I reluctantly accept defect (only took me 3 months to admit defeat) and call technical support.
If you've ever worked in a helpdesk or support scenario you will know the routine; we all replay this joke over and over:
Caller: Hi there, I have a problem with X. Can you help me?
Support: Sure sir, let me run through a few basic checks.
Caller: OK
Support: Switch it all off, wait 5 mins, then turn it on again.
(5 mins pass)
Caller: OK. The problem is still there
Support: OK, are you connected directly to the modem?
Caller: No, via wireless
Support: OK, can you connect directly to the modem?
Caller: OK, but this is gonna take me 10 minutes to move stuff. Is there something else I can try?
Support: (pauses). Yep, we can try restarting your PC.
Caller: Sure, but I just turned it on before this call.
Support: I understand, but can we try this to make sure?
Caller: OK
(5 mins pass).
You get the idea.
My call went pretty much the same with my Internet Provider, the usual ritual dance of the helpdesk call.
Even although I know more than enough to get by with networks, it's hard to convince anyone with a script in front of you to set the script aside and listen to the customer. 1 hour into this call, I wanted to reach for the fast forward button!
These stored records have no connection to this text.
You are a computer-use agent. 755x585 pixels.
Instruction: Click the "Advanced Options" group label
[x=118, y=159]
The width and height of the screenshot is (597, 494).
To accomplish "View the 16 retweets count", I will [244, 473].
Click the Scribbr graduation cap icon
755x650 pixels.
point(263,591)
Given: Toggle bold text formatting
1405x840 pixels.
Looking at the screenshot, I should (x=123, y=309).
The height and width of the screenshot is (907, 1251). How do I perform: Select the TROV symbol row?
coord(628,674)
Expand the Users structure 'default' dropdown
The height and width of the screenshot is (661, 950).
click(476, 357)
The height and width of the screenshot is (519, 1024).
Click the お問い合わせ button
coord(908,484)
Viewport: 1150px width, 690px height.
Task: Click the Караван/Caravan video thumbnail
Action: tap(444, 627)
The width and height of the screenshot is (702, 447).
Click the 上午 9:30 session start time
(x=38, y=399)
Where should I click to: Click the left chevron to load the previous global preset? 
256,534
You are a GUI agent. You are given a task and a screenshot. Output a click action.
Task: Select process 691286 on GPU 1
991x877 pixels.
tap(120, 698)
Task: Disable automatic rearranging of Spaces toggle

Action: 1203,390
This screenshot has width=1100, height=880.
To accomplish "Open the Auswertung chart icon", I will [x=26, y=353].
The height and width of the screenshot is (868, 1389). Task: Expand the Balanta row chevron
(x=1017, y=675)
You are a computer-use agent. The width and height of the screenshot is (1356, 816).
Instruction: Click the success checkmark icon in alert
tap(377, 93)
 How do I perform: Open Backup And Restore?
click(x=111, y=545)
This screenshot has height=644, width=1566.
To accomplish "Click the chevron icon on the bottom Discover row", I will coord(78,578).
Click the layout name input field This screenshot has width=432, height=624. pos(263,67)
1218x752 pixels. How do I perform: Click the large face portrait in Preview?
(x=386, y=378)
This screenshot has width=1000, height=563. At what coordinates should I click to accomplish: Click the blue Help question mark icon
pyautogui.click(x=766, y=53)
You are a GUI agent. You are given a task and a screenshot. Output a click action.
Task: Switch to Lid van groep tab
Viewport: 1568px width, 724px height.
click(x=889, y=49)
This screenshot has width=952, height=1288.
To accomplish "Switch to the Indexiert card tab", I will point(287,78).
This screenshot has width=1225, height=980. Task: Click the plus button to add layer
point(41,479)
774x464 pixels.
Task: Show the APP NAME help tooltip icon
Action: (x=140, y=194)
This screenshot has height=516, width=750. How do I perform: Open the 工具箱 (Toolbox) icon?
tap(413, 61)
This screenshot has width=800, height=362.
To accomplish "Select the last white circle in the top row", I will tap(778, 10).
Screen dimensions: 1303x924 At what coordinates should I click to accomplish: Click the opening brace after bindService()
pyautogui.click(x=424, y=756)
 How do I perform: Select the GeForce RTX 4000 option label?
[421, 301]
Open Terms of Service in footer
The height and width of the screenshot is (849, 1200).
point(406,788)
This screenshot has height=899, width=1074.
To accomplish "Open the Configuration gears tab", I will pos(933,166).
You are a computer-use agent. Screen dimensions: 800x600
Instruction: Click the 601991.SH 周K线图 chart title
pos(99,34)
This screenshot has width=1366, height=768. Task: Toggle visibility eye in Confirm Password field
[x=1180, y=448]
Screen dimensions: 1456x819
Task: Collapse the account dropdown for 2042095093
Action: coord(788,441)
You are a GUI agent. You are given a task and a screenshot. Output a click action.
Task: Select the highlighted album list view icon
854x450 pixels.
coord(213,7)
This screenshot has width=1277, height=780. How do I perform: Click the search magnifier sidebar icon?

This is where I reach the point that I wish proper customer relationship management software could actually build a profile of what the customer seems to know - i.e. this one actually works in IT, and actually shows he knows what he's doing. But alas no, I'm in with the herd...
Or what about a proper professional body and calling card we could all share declaring "this person isn't too much of a numpty, they know what they are doing so let's cut to the chase and help them!"
Anyway, light at last! A further 30 minutes later I finally reach the real engineers, the ones who actually wrote the helpdesk scripts to protect themselves from the great unwashed. They are the guys in jeans and t-shirt who work outside the call centre and don't have such scripts and are protected from annoying calls, these are my sort of engineers that can actually solve the issue.
They listen first and try to understand what's happening.
You can guess what happened. I provided my MAC address, he took a look and BAM took 3 minutes to pin point the problem. It's at this point I learn there is a poor signal to noise ratio on the line - "dud router mate, we'll get a new one sent to you to solve it".
"Brilliant, thanks!" says me.
So the long point of this is this: shouldn't IT membership carry some sort of benefits in these scenarios? Or at the very least, IT folk agree some secret handshake to help us identify each other in today's society?
Perhaps I'm being naive. They do after all make money from my call...
And to top this off, guess what? Another 3 months on and the Internet connection is back to a crawl... Grr!